TEXT UNDER STUDY:
-- Opening Marker --

Of course, if $$V>1$$ variables were involved, the multivariate stochastic ordering solution would require one stochastic ordering partial test for each variable $$v=1,\ldots ,V$$. So, with clear meanings of the symbols, the global test, by direct combination, is
$$\begin{aligned} T_{AD,V}^* =\sum _{j=1}^{C-1} C(n_{1(j)}, n_{2(j)})\cdot \sum _{v=1}^{V}\sum _{k=1}^{K-1}\left[ \hat{F}_{1v(j)k}^{*}-\hat{F}_{2v(j)k}^{*}\right] [\bar{F}_{\cdot v(j)k}(1-\bar{F}_{\cdot v(j)k})]^{-\frac{1}{2}}. \end{aligned}$$
(7)

5 Solution of Medical Example

The analyses of the data from medical example, based on $$R=100\,000$$ random permutations, for tests: Anderson–Darling $$T_{AD}^{*},$$ on scores $$ T_{W}^{*}$$, and on mid-ranks $$T_{M}$$, and their combination functions: $$T_{D}^{\prime \prime }$$ direct, $$T_{F}^{\prime \prime }$$ Fisher’s, $$T_{L}^{\prime \prime }$$ Liptak’s, and $$T_{T}^{\prime \prime }$$ Tippett’s are shown in Table 3. Note that (i) W scores are assigned to ordering integer numbers as $$(w_{1}=1, w_{2}=2, w_{3}=3, w_{4}=4, w_{5}=5)$$; (ii) since small p-value statistics are evidence for $$H_1$$, Fisher’s, Liptak’s, and Tippett’s are non-increasing functions of partial p-values. The p-values based on UI-NPC method are
Table 3

p-values based on UI-NPC approach

 

$$T_{(1)}^{*}$$

$$T_{(2)}^{*}$$

$$T_{(3)}^{*}$$

$$T_{D}^{^{\prime \prime }}$$

$$T_{F}^{^{\prime \prime }}$$

$$T_{L}^{^{\prime \prime }}$$

$$T_{T}^{^{\prime \prime }}$$

$$ \hat{\lambda }_{AD(j)}$$

0.0141

0.0025

0.0074

0.0017

0.0015

0.0012

0.0068

$$ \hat{\lambda }_{W(j)}$$

0.0131

0.0021

0.0076

0.0010

0.0012

0.0010

0.0053

$$ \hat{\lambda }_{M(j)}$$

0.0144

0.0024

0.0062

0.0011

0.0014

0.0011

0.0068

Results in Table 3 clearly show that the p-values based on four different combination functions $$T_{D}^{^{\prime \prime }}$$, $$T_{F}^{^{\prime \prime }}$$, $$T_{L}^{^{\prime \prime }}$$, and $$T_{T}^{\prime \prime }$$, all reject the null hypothesis at significance level $$\alpha =0.01$$ of monotonic stochastic ordering among the $$C=4$$ doses. So the inferential conclusion is that patients present non-decreasing responses as the dose increases.

-- Closing Marker --

CHECK YOUR UNDERSTANDING:
A - Answer these questions about the stochastic ordering text:
(i) How many random permutations were the analyses of the medical example based on?
(ii) Which scores are assigned to the W ordering?
(iii) At what significance level do the four combination functions reject the null hypothesis?
B - Proceed with the stochastic ordering text from the point where it stops.

EXCERPTED RECORDS:
-- Opening Marker --

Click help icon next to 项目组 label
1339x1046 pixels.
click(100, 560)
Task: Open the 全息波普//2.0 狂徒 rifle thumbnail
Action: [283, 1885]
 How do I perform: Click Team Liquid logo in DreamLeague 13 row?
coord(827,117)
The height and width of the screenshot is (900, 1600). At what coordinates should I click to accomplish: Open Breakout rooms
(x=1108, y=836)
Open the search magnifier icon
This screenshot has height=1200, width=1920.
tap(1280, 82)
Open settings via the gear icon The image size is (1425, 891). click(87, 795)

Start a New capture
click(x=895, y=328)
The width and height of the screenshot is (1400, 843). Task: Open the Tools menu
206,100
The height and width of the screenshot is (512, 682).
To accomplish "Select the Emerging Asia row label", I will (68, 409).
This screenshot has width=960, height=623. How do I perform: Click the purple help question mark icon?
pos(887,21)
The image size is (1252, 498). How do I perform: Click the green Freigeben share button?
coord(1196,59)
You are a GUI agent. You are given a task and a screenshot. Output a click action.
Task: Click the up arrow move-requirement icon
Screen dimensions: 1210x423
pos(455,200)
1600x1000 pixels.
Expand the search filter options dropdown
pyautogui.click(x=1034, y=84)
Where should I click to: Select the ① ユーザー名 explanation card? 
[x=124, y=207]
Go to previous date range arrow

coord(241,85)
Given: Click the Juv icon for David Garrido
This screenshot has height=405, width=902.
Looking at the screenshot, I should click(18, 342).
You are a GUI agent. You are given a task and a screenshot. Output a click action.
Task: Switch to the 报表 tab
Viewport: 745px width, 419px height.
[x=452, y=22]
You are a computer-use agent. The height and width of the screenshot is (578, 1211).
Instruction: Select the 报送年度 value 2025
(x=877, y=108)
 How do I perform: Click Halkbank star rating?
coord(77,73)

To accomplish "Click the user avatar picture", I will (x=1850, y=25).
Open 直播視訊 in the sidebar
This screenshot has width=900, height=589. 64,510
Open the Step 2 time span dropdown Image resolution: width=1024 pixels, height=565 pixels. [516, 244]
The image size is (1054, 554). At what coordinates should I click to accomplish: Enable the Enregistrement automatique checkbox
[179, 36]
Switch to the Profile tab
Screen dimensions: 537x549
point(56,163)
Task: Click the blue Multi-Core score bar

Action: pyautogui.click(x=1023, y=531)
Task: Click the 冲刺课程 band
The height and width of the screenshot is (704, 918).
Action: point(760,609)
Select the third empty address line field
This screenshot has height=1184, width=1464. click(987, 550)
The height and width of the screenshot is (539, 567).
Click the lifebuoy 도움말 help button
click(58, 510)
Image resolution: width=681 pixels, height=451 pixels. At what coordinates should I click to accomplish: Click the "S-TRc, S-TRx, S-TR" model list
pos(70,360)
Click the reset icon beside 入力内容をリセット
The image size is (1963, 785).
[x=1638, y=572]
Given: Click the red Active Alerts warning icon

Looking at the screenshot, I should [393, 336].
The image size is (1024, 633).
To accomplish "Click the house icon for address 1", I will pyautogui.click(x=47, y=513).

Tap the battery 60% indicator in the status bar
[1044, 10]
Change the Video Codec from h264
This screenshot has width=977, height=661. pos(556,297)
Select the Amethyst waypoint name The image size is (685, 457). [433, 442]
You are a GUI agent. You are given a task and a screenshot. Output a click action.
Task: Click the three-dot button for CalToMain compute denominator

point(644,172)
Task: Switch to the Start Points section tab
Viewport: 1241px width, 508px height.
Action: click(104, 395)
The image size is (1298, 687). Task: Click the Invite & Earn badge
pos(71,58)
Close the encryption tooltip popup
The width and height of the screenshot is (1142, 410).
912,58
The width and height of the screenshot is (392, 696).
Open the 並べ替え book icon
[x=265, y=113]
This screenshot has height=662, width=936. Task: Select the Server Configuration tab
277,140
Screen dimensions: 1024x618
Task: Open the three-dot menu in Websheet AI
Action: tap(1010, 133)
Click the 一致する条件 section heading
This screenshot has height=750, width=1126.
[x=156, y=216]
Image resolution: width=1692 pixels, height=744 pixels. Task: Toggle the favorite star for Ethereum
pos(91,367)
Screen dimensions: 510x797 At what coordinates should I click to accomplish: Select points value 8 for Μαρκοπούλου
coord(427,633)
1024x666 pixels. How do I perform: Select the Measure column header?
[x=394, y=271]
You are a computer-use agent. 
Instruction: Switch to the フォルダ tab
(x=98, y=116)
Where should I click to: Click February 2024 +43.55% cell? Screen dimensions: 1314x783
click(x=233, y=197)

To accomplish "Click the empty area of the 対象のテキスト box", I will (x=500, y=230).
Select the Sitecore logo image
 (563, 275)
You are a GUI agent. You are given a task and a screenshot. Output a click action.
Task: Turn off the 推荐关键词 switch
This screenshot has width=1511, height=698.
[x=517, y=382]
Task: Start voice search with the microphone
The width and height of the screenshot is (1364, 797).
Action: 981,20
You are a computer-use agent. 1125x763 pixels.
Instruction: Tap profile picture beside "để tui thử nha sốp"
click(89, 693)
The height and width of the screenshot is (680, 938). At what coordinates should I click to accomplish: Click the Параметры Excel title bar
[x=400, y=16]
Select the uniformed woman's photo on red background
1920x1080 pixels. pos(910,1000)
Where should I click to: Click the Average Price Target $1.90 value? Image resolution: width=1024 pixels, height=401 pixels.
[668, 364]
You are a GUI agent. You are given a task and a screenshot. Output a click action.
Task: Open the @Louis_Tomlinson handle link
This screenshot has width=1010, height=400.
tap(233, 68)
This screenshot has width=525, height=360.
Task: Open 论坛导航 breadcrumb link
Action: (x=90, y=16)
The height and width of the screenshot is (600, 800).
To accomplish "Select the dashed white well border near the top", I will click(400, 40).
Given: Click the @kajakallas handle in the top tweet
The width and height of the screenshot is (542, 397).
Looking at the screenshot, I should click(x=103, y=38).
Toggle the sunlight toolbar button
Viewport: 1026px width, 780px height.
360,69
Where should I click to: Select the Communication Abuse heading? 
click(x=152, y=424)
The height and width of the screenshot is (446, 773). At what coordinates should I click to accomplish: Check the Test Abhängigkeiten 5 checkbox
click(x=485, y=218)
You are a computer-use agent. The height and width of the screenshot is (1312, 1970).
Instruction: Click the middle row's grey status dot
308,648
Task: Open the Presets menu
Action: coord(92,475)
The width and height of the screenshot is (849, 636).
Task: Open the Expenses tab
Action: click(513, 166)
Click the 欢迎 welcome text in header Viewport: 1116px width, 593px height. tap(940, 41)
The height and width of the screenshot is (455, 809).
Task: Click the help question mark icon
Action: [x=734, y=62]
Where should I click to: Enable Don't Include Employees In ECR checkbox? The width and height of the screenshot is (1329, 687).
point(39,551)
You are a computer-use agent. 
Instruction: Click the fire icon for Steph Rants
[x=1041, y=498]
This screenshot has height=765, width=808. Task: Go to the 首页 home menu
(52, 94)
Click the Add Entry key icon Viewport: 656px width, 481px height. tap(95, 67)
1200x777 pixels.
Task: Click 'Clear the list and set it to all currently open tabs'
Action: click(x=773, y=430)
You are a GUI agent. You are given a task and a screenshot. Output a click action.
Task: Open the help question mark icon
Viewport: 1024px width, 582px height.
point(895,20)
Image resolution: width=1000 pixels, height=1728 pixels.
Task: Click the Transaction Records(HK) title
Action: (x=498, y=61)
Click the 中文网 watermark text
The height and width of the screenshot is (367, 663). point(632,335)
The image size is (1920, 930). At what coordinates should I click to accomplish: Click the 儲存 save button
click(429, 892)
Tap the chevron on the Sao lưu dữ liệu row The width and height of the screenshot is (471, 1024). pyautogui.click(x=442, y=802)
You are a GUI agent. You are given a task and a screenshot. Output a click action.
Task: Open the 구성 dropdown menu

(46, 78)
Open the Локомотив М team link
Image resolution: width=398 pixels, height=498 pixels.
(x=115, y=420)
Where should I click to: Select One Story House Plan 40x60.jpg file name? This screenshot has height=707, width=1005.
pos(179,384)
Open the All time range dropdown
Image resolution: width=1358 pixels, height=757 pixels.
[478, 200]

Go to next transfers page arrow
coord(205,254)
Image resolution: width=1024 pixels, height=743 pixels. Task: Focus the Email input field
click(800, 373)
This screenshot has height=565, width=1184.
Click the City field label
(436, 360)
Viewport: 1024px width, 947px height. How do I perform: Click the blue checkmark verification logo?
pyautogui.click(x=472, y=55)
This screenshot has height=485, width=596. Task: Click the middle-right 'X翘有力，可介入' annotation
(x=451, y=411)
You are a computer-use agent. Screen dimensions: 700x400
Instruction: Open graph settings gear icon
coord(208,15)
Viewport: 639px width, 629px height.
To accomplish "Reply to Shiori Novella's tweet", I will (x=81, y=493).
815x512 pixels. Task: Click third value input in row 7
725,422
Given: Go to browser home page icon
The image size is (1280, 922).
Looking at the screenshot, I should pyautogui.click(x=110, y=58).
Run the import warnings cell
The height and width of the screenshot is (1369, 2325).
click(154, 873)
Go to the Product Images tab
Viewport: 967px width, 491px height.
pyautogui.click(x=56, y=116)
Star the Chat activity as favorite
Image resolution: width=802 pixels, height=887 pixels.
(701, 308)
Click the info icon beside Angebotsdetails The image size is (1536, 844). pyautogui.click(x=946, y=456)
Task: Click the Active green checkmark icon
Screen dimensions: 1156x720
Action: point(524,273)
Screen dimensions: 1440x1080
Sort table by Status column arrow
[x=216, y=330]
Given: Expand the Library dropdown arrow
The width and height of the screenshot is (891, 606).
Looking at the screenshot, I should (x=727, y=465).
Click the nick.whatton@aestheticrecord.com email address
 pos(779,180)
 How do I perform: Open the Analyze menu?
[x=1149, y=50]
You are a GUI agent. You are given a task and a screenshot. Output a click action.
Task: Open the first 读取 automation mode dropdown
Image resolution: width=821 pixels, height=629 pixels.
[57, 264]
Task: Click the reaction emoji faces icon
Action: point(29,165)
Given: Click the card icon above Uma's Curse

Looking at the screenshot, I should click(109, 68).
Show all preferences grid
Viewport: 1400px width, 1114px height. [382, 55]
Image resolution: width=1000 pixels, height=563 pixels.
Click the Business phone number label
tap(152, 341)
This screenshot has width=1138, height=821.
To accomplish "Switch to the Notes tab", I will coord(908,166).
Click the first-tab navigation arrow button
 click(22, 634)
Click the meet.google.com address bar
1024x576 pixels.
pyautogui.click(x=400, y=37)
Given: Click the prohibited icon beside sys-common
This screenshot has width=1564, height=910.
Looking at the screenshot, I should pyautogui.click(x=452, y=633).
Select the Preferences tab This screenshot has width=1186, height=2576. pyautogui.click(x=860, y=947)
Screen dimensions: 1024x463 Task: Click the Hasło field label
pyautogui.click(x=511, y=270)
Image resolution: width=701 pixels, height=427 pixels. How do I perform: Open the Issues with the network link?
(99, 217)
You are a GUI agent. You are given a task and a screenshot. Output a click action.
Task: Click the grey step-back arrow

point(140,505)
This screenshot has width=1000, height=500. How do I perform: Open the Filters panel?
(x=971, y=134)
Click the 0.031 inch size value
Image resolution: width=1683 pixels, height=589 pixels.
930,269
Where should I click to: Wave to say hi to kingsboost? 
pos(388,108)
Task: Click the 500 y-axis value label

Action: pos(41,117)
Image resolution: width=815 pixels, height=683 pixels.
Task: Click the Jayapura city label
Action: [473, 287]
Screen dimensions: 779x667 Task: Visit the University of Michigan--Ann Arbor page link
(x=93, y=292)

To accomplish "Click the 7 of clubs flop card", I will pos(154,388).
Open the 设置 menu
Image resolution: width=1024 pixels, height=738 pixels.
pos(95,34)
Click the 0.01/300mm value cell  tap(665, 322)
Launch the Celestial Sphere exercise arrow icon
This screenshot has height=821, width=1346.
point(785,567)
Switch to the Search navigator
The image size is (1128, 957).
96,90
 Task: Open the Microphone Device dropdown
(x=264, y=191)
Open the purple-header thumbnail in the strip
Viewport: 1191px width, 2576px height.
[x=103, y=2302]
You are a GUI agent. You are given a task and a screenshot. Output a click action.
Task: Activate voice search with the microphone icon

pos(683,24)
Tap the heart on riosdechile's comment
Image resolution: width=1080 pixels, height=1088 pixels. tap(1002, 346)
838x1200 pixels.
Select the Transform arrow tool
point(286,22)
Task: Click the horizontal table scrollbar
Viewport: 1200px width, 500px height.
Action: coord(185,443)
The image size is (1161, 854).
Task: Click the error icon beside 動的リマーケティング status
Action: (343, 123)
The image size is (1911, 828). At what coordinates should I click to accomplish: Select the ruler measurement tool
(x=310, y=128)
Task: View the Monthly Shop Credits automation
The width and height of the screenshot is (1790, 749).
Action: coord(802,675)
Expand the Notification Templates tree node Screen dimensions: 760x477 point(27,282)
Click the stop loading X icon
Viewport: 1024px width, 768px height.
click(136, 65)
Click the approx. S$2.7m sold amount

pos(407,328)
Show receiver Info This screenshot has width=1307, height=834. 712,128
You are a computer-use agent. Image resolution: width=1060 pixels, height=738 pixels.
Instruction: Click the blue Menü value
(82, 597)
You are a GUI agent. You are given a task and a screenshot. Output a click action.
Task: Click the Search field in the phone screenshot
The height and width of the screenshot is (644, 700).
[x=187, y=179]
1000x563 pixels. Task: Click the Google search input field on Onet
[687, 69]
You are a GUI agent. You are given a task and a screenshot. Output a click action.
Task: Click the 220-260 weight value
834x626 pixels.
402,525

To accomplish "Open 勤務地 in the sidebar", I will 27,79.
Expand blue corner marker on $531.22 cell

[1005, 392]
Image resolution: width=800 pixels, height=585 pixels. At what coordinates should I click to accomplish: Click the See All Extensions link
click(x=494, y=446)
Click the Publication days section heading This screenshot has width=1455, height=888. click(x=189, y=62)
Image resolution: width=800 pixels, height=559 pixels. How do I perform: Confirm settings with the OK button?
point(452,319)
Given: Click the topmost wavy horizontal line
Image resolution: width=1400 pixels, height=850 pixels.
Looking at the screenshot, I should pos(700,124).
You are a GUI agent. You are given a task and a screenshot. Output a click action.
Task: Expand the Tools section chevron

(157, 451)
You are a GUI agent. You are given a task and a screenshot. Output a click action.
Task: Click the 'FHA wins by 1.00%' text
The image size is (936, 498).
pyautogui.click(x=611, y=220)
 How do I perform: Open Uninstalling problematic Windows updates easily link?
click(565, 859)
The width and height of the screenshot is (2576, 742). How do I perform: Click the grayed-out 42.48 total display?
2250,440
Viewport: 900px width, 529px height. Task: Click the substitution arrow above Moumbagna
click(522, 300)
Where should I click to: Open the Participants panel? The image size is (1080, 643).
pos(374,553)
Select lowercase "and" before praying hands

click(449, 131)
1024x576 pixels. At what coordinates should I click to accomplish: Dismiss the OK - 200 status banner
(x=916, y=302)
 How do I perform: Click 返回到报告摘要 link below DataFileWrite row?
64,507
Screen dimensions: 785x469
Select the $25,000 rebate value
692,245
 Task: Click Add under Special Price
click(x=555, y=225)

-- Closing Marker --

RESULTS OF THE TASKS:
A -
(i) R = 100 000 random permutations.
(ii) The ordering integer numbers: w1 = 1, w2 = 2, w3 = 3, w4 = 4, w5 = 5.
(iii) α = 0.01.

B -
It is worth noting that the three combined p-value statistics $$T_{D}^{^{\prime \prime }}$$, $$T_{F}^{^{\prime \prime }}$$, and $$T_{L}^{^{\prime \prime }}$$ differ only slightly in the fourth digit. This means that related tests are all suitable for testing unidimensional dominance and stochastic ordering alternatives. In our case, if the stochastic ordering alternative is true, it is also jointly true by construction for all $$C-1$$ partial tests $$T_{(j)}^{*}$$. So, Tippett’s $$T_{T}^{\prime \prime }$$ differs from other combination functions because its power behavior is mostly sensitive when only one partial test lies in the alternative. Due to too many ties in the data set, test with rank transformations was not considered.

Since all p-values statistics related to $$T_{AD(3)}$$ are $$< 0.05/3$$, by simple Bonferroni’s rule it results that subjects taking High dose exhibit significantly lower responses than those taking lower doses.

6 Concluding Remarks

The basic idea in this paper is to test for stochastic ordering restrictions with multivariate ordered categorical data through a suitable combination of a set of partial tests by UI-NPC approach based within the permutation theory. Such problems have quite difficult solutions within the likelihood ratio theory which, when available, have nice characterizations under their usually too stringent assumptions.

The UI-NPC approach is within the conditionality principle of inference, where the conditioning is with respect to a set of sufficient statistics in the null hypothesis like the pooled observed data. So, it is based on the permutation testing approach and the NPC of dependent permutation tests. The NPC approach shows a good general power behavior, it is rather efficient and less demanding in terms of underlying assumptions comparing to parametric competitors when these exist and are available.